* [EXCERPT PROVIDED]
####################

Much of Dizzy Gillespie's bop ... is characterized by a nonsensicality of content, an end result Armstrong never intended but which came from an almost inevitable consequence of the departure . . . from traditional values and meanings. Ellington . . . might help find a way to perpetuate the eternal values in New Orleans jazz while expanding the idiom, but his musical imagination turns to the theatrical. He is, indeed a sort of jazz Wagner. He has the same sort of dramatic feelings about Negroes that Wagner had about Germans.


The New Orleans revival got off to a modest start in 1940 when collector Heywood Hale Broun issued recordings of veteran New Orleans blacks in quavering versions of blues and parade music of their youth around the turn of the century. The following year saw the beginning of white revival bands in San Francisco, when Lu Watters and the Yerba Buena Jazz Band copied the instrumentation, the tunes, and as far as they were able, the style of King Oliver's Creole Jazz Band recordings made twenty years earlier. By the time bebop was in full bloom dozens of white revival bands were thriving throughout the United States, Europe, Australia, New Zealand, and in England where a fever for "trad" (traditional) was rampant among the youth, including some of the founders-to-be of British rock.


The revival brought elderly blacks out of retirement—Bunk Johnson, George Lewis—and provided work for young whites — Turk Murphy, Lu Watters, and England's Chris Barber. It also forced modernists like Earl Hines, Jack Teagarden, and clarinetist Pee Wee Russell reluctantly into the Dixieland camp during a doctrinaire era that split the jazz world into two warring factions. It is significant that, without a single exception, no young blacks could be found participating in the revival movement either as players or as listeners. They would as soon be seen chomping a watermelon on the front steps of city hall as partaking in what they scorned as "old-time slave, Uncle Tom, minstrel-man jive." Tempers ran high as lifelong friends and colleagues Hugues Panassie and Charles Delaunay stopped speaking because of bebop. Fistfights broke out in Parisian cabarets where Dizzy Gillespie performed, punctuated with cries of, "You dare to call this music!" The jazz press abounded with hate-ridden jeremiads about the "modernist degenerates of bebop" and the "moldy-fig reactionary revivalists," reminiscent of the doctrinal fury of sixteenth century Catholics and Protestants.


In retrospect, the revival produced foolish rhetoric but much also of lasting value, as did the ragtime revival three decades later; it rescued from obscurity a long-neglected style of collective improvisation and an imposing repertoire of excellent tunes. The best of these revival bands, Wilbur de Paris's New New Orleans Jazz (Atlantic 1219), exudes a vitality that bears repeated hearings today, but the same cannot be said for most revival players venerated to sainthood by their white idolaters, some of whom launched a serious campaign to run Bunk Johnson for the presidency. What seems most remarkable about the revival movement is the emotional heat and religious fervor it unloosed—and why.”

####################

* [ENTRIES SHOWN]
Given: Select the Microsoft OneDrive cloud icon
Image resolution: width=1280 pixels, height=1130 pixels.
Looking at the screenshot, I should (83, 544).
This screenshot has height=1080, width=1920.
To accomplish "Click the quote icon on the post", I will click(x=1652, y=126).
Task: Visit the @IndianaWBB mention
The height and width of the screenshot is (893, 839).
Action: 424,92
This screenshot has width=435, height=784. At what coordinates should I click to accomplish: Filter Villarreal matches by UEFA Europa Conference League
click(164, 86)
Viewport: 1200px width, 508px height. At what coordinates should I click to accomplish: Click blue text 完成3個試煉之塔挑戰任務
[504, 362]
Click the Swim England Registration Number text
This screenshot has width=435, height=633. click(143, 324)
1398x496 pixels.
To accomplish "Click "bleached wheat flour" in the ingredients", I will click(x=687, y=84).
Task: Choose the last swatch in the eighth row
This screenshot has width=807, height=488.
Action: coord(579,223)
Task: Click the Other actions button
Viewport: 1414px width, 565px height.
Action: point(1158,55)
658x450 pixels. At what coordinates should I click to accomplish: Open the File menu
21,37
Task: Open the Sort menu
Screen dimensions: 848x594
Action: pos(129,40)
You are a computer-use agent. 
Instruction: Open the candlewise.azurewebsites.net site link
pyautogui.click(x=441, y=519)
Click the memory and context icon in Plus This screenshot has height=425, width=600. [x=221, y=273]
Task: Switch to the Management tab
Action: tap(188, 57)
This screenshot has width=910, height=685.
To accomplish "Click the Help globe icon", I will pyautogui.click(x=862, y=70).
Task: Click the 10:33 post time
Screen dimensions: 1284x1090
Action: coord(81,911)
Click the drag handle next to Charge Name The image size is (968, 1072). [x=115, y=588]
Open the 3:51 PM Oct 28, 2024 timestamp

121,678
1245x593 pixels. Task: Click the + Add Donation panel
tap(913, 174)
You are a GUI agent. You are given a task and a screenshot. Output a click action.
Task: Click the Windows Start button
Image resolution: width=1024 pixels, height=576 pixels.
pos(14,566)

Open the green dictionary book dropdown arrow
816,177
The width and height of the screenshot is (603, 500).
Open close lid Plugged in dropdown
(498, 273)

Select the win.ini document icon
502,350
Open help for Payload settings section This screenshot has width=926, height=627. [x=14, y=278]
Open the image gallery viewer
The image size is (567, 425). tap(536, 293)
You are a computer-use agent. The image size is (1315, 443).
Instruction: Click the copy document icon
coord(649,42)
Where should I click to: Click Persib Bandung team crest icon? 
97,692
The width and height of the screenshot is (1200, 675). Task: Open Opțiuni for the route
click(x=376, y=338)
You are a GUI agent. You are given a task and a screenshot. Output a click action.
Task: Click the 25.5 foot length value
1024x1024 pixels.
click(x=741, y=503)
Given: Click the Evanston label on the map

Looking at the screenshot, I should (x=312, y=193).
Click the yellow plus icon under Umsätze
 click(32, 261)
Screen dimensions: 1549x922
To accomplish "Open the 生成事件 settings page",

####################

* [EXERCISE INSTRUCTIONS]
**A)** In the passage on the New Orleans jazz revival, which collector issued recordings of veteran New Orleans players in 1940?
**B)** From the records, reproduce the lines verbatim, starting at the line that has "Click the drag" and ending after the line that has "tap(913, 174)".
The jazz revival text and the records are unrelated material.

* [SOLUTIONS BELOW]
**A)** Heywood Hale Broun.

**B)**
Click the drag handle next to Charge Name The image size is (968, 1072). [x=115, y=588]
Open the 3:51 PM Oct 28, 2024 timestamp

121,678
1245x593 pixels. Task: Click the + Add Donation panel
tap(913, 174)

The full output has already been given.